Um tom de emoção surgiu nos olhos do jovem. Com uma mão, empurrou para trás a aba do chapéu. Longos, finos e frios, seus olhos escuros eram bem claros.
— Que tipo?
— Um caçador de Lobisomens.
— Entendo, então é daí que tirou aquele truque com o chicote. — o jovem murmurou. — Ouvi dizer que todos os vampiros dessas partes foram exterminados durante a Terceira Guerra de Limpeza. Claro, a guerra foi há uns bons trinta anos, então acho que não podemos dar muita importância a isso. Então, quer me contratar? Imagino que alguém da sua família ou um dos seus amigos tenha sido atacado. Quantas vezes foram caçados?
— Só uma vez, até agora.
— Há marcas de duas presas, ou apenas uma?
A garota hesitou por um instante, então colocou a mão no lenço em volta do pescoço.
— Veja por si mesmo.
Os gritos de feras selvagens levados pelo vento fluíam como bandeiras pelo céu escuro.
No lado esquerdo do pescoço, nas proximidades da artéria principal, um par de feridas purulentas da cor de carne fresca inchava da carne bronzeada pelo sol.
— É o Beijo da Nobreza. — disse a garota em voz baixa, sentindo o tempo todo os olhos do jovem caindo sobre ela do cavalo.
O jovem puxou o cachecol que protegia seu rosto.
— A julgar por esse ferimento, era um vampiro de alguma patente. É surpreendente que consiga se mover. — sua última observação foi um elogio à garota. As reações das pessoas que foram atacadas por vampiros variavam com o nível do agressor, no entanto na maioria dos casos as vítimas se tornavam inúteis como bonecas, com a própria alma sugada delas. A pele delas perdia o tom e se tornavam como parafina, e as vítimas ficavam deitadas na sombra dia após dia com um olhar vago, esperando por uma visita do vampiro e um beijo fresco. Para escapar desse destino, era necessária uma força extraordinária de corpo e espírito. E essa garota era claramente uma dessas exceções.
Entretanto, no momento, a garota tinha a expressão onírica da vítima média.
Ela se perdeu na beleza do jovem desmascarado, com suas sobrancelhas grossas e masculinas, a ponte suave do nariz e lábios bem desenhados que manifestavam a força de ferro de sua vontade. Situado em meio a feições severas compartilhadas apenas por aqueles que passaram pelas inúmeras batalhas de um mundo tomado pela dor, seus olhos abrigavam tristeza mesmo enquanto brilhavam. Esse toque final fez dessa beleza cristalizada a imagem da juventude encarnada, esculpida, por assim dizer, pela própria natureza, perfeita e completa. Porém, a garota foi sacudida de volta aos seus sentidos por algo vagamente ameaçador espreitando nas profundezas de seu olhar. O que enviou um arrepio por sua espinha. Balançando a cabeça, a garota perguntou.

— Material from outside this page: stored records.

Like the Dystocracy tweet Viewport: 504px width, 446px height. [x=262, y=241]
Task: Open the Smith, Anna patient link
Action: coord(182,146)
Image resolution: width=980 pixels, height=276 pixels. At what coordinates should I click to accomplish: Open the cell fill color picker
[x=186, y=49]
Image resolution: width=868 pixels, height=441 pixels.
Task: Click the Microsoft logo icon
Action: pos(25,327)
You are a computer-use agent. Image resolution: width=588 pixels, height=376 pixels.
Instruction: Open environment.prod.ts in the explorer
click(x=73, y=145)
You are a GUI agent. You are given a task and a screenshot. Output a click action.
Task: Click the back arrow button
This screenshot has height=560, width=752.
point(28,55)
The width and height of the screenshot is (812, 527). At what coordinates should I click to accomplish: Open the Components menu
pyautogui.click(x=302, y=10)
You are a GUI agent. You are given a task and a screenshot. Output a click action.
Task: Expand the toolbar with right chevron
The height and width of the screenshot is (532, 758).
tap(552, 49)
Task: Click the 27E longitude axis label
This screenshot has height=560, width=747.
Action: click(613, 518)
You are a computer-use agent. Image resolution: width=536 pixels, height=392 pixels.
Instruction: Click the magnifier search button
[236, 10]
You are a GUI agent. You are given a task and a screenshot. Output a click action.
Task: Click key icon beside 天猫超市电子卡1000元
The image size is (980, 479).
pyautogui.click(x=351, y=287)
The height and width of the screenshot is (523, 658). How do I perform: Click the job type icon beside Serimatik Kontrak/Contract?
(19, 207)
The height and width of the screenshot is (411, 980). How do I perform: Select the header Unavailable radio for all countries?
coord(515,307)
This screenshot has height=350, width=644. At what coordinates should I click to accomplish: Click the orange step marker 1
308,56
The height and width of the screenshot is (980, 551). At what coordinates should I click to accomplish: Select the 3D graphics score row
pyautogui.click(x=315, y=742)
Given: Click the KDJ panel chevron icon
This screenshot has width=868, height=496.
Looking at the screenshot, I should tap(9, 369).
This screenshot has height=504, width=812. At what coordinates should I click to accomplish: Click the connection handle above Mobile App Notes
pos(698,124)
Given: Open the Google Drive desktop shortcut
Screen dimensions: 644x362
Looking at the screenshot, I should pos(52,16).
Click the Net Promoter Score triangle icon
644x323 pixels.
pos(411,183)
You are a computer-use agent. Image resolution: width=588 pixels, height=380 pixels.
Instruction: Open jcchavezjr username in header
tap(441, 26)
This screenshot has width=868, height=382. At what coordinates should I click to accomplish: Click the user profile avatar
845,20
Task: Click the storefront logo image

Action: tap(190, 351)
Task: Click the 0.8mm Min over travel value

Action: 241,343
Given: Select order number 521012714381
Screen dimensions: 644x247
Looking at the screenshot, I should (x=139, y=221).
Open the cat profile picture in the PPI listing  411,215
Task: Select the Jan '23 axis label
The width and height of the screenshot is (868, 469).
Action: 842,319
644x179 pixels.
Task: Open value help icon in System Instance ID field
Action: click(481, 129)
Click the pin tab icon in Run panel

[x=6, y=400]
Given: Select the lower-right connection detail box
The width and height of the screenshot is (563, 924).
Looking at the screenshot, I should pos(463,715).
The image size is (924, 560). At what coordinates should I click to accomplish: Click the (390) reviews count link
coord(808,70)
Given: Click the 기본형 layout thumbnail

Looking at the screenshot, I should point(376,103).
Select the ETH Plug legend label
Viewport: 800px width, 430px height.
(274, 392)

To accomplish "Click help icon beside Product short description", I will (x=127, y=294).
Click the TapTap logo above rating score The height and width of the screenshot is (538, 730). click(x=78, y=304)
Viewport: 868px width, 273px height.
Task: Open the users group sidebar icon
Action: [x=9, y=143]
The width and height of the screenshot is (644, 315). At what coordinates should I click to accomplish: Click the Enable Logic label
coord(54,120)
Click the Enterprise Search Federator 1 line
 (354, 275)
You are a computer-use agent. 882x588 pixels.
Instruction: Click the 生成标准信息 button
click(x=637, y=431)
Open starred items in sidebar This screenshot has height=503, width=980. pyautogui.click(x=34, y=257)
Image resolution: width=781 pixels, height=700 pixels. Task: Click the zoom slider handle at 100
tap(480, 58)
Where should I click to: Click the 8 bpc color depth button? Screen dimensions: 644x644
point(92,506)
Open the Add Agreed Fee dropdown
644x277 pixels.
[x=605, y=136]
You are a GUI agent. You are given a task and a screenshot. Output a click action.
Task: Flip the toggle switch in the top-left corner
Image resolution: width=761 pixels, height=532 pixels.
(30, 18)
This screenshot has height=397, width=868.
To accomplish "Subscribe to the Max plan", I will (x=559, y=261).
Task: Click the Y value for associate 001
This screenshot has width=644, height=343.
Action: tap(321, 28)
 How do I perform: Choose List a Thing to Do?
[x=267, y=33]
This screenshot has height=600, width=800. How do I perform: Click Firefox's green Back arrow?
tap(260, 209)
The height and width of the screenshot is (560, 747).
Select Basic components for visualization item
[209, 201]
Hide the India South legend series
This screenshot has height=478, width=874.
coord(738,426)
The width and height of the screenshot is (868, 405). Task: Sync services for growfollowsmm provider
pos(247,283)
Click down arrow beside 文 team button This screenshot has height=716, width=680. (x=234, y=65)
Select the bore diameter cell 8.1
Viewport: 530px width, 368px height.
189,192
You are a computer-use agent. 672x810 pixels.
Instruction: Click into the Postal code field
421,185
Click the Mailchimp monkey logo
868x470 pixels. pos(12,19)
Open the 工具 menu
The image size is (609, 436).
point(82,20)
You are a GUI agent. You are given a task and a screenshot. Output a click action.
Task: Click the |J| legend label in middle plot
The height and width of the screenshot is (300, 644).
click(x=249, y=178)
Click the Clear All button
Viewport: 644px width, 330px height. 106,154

— Então, que tal? Virá comigo?
— Você disse que tinha conhecimento sobre Caçadores de Vampiros. Também está ciente das taxas que eles exigem?
As bochechas da garota foram tingidas de escarlate.
— Uh, sim...
— Sua oferta é?
Quanto mais poderosas as feras e monstros sobrenaturais em que um Caçador se especializava, mais caras eram suas taxas. No caso de Caçadores de Vampiros, ganhavam no mínimo cinco mil dalas por dia. Aliás, um pacote de três refeições de rações condensadas para viajantes custava cerca de cem dalas.
— Três refeições por dia. — disse a garota, como se tivesse acabado de decidir.
O jovem não disse nada.
— Mais...
— Mais o quê?
— Eu. Para fazer o que quiser.
Um leve sorriso surgiu nos lábios do jovem, como se estivesse zombando dela.
— O Beijo da Nobreza é provavelmente preferível a ser levado para a cama por alguém como eu.
— O inferno que é! — de repente, lágrimas brilharam nos olhos da garota. — Se for entre isso ou me tornar uma vampira, não tenho problema com alguém fazendo o que quer comigo. Isso não tem nada a ver com o valor de uma pessoa de qualquer maneira. Contudo se precisa saber, eu sou... Não, esqueça, não importa. Então, que tal? Vai vir comigo?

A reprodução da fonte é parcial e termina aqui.